# Exercise directions
Rewrite the lines from the one containing "The width and height of the screenshot is (540, 675)." through the last line, with their requests. Shift every coordinate in the answers by adding 111 to each number.

# Data lines
>> START

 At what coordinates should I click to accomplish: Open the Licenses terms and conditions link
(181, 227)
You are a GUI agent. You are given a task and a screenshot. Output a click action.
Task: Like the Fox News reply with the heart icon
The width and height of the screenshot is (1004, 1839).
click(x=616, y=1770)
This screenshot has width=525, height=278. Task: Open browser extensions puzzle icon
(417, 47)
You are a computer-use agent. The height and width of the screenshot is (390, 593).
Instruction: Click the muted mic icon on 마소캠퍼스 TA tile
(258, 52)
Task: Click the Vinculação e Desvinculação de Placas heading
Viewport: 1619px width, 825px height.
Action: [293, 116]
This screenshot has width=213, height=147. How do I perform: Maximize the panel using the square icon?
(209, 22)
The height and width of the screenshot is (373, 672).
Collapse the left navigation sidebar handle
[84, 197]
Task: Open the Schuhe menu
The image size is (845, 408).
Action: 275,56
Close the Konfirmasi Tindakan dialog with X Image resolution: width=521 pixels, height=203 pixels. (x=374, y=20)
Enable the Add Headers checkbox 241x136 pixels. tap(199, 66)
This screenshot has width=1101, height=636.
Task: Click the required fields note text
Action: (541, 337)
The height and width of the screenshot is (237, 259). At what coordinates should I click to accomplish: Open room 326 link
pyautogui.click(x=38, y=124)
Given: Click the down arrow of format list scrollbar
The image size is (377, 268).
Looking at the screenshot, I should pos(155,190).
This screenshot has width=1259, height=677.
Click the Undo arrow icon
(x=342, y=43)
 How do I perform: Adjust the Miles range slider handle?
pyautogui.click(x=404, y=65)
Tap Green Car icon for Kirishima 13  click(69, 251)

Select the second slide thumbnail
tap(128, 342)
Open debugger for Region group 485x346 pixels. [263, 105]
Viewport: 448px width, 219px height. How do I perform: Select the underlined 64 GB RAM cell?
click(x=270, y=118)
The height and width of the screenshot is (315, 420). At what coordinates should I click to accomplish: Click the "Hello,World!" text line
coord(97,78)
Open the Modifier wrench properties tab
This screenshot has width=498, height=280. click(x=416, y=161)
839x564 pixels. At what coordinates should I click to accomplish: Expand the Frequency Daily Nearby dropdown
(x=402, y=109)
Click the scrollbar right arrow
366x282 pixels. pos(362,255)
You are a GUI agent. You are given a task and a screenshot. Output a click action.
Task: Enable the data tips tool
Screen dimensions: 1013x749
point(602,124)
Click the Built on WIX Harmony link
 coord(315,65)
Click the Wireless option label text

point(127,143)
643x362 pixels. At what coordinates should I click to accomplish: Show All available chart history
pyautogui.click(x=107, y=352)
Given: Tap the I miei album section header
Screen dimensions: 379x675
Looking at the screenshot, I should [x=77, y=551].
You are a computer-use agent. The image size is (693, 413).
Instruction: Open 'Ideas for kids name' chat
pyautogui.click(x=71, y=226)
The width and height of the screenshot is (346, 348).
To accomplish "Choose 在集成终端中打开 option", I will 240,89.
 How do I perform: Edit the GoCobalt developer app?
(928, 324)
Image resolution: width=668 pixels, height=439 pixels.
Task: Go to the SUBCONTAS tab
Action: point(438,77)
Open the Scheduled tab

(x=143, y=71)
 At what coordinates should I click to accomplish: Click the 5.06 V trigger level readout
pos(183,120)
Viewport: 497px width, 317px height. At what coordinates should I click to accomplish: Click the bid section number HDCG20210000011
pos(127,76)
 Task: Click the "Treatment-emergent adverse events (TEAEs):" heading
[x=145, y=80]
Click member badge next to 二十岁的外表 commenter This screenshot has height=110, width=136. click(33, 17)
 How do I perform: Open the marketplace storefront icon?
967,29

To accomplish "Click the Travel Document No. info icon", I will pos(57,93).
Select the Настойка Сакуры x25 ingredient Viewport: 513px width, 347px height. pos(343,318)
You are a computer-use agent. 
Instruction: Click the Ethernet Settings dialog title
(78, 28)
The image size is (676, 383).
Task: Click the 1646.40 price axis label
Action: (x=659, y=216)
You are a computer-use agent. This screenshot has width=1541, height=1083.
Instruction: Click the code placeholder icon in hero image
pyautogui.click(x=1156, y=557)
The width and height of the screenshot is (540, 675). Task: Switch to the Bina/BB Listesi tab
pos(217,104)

>> END

# Answer for the task
The width and height of the screenshot is (540, 675). Task: Switch to the Bina/BB Listesi tab
pos(328,215)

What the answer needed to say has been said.